July 14, 2012

Woodie Guthrie, Happy Birthday


Number 34 on the 2002 National Recording Registry list of "culturally, historically, or aesthetically significant" recordings, "This Land of Your Land" was intended, as the description on the Registry to be a "a grassroots response" to "God Bless America."

Both are songs we all know from grade school, right?

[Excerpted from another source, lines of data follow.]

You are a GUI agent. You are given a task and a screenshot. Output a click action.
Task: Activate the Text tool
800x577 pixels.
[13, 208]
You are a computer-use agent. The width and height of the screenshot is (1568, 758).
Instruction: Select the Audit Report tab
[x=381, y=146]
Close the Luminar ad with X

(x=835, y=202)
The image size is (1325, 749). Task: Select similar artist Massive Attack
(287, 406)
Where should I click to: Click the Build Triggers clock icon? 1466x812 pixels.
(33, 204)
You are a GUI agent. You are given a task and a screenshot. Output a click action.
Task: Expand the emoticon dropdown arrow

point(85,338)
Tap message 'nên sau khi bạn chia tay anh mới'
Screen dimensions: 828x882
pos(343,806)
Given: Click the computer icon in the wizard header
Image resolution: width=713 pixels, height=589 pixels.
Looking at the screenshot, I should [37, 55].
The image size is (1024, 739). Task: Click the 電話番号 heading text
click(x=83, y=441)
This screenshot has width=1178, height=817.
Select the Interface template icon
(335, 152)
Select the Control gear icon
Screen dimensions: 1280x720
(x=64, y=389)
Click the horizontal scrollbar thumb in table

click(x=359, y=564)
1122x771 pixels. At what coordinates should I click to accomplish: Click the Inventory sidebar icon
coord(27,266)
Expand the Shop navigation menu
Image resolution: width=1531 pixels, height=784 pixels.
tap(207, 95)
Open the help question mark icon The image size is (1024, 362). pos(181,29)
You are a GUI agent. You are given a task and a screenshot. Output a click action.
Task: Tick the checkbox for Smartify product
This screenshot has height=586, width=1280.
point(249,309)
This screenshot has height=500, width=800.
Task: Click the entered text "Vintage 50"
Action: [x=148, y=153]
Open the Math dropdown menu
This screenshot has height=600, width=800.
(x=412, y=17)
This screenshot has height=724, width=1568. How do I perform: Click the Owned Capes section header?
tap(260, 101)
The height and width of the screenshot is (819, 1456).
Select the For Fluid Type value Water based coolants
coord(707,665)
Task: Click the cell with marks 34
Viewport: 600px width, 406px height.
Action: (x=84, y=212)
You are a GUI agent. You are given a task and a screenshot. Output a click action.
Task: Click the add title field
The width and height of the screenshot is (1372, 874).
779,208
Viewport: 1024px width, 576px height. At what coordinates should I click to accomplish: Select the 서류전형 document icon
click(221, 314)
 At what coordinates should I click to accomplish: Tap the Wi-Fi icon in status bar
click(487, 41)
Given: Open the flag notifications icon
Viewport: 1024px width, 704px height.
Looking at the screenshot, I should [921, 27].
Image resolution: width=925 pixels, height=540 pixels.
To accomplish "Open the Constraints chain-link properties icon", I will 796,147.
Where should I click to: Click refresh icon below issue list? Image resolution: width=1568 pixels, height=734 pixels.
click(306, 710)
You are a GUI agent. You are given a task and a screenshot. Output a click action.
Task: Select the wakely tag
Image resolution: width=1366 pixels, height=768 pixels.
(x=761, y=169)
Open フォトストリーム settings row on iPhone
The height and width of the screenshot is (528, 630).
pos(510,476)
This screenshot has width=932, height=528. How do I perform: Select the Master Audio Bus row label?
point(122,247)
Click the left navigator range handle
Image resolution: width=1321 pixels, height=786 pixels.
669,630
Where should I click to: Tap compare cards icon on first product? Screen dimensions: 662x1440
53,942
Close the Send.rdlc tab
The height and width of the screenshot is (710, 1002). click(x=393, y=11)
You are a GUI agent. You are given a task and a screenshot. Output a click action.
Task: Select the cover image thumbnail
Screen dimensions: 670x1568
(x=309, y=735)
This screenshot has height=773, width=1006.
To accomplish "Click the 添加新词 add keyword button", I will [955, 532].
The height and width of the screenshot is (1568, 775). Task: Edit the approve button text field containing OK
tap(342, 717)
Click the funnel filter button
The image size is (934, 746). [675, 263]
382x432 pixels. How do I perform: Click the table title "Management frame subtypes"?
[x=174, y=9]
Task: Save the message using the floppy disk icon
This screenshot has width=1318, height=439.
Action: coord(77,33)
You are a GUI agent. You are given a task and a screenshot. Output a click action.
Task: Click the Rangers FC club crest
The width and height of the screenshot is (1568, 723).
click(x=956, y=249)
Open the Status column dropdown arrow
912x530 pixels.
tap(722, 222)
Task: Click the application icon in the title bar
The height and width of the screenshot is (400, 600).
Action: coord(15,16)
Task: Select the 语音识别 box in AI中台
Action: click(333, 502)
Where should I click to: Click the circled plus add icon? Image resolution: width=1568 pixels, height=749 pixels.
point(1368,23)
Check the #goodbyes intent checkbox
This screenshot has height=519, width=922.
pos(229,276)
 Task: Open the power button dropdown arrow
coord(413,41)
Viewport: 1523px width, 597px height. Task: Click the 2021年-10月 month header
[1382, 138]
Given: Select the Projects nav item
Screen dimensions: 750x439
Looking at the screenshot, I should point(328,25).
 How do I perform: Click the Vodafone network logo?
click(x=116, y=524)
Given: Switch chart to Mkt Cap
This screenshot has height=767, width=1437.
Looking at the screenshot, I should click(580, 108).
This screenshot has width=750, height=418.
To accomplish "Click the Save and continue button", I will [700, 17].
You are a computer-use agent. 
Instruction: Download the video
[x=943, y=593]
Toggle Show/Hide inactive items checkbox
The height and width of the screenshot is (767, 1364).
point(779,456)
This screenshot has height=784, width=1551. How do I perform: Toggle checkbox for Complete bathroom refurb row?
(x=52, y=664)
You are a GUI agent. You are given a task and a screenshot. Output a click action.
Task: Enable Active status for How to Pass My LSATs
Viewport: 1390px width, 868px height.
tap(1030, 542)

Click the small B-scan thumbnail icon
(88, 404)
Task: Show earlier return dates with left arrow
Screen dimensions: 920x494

But there's more to the story.  From Will Kaufman, professor of American Culture, University of Central Lancashire, England:
Woody saw [God Bless America] as a strident, jingoistic, complacent, tub-thumping anthem to American greatness. And now, he had just come from the Dust Bowl. He’d just come from the barbed-wire gates of California’s Eden there. He’d seen the Hoovervilles. He’d seen the bread lines. He’d seen labor activists getting their head busted. And so, he’s thinking, what—God bless—what America, you know, is Kate Smith singing of? So he sits down and writes a song in response to Irving Berlin, and he calls it "God Blessed America for Me." And later on, he decides to come back to that song and change the title, change the verses, change the refrain, and it becomes "This Land Was Made for You and Me."
We all know the beginning lyrics.  But do you know the ending?  There are many versions from Guthrie himself but let's take a look at how Arlo Guthrie (Woodie's son, in case you're younger than 40 or so) ends it:
As I was walkin' - I saw a sign there
And that sign said - no tress passin'
But on the other side .... it didn't say nothin!
Now that side was made for you and me!

In the squares of the city - In the shadow of the steeple
Near the relief office - I see my people
And some are grumblin' and some are wonderin'
If this land's still made for you and me.
Happy Birthday, Woodie.

I wonder what you'd think about Citizens United, the Koch Brothers, the Tea Party Movement.